Sunday, December 13, 2009
A Single Man
Today's outing was to see the new film, A Single Man. The film is an adaptation of Christopher Isherwood's story about a gay professor, George, grieving the loss of his partner due to a car accident. The film takes a very deliberate pace, which allows the viewers to experience the intense level of pain that George feels in his grief. In the story George has decided that life is not worth living without his partner, and plans to commit suicide. From that point on, we are taken along with George, as he moves about a single day, getting his affairs in order. In the end, after a series of subtle events, George must come to his own conclusion about the value of life without Jim.
I went to see this film with my cousin, who lost a boyfriend many years ago. We both knew this film would be a difficult watch, due to his past loss, and my recent loss of Michael. What we experienced was a knowing identification with the character of George. We saw that there are so many universal feelings, and responses, to the loss of a lover. There is that initial hit of reality which cuts you right at the knees.
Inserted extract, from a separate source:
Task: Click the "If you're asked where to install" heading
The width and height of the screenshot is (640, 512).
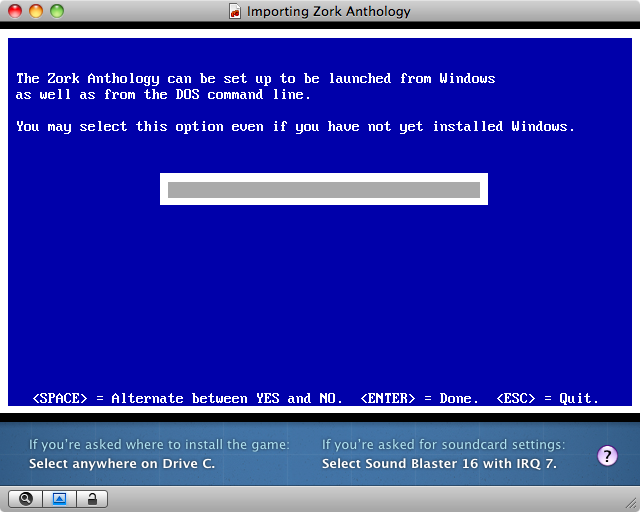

Like a heavy blow to the body, it elicits a primal scream that seems almost inhuman.
The idea that George would seriously consider ending his life is going to be unsettling for many people. The idea that I identify with this aspect of George's grief will be unsettling for many as well. Just moving about my day takes an enormous amount of energy. I have to consciously keep myself from being pulled down into the dark waters of grief. Most days I am able to manage well enough, yet there are days when grief can overtake me, and I fear that I will succumb to it's strength.
Just as the joy of love can feel bigger than life, so can grief. This blog is about being authentic, wearing no veils. I too have looked at myself in the mirror, and asked whether life is worth one more day. Am I willing to trust that the pain will lessen, and that life will be worth living? I liken this experience to being pulled down in the undertow of the ocean's waves. You can either struggle, and be thrown about, or you can trust and let go. In that moment of letting go you realize that fighting the powerful undertow can be futile. Allowing yourself to be pulled under does not necessarily mean giving up. I think there is a temptation to feel that it is too much to bear, and in those moments I have cried out, please take me. Yet by carefully allowing myself to experience the depths of my pain, I am able to feel myself gradually rise.
Sometimes when we are caught up in the trauma of our grief, each moment can feel like an eternity. In time we need to trust in our process, and remember that we have been here before. By the fact that there is a familiarity to these moments we are able to bear witness to our own survival. We are able to reassure ourselves that we will get through this.
I have reminded myself on many occasions, that I will get through this. I have reminded myself that life is worth living.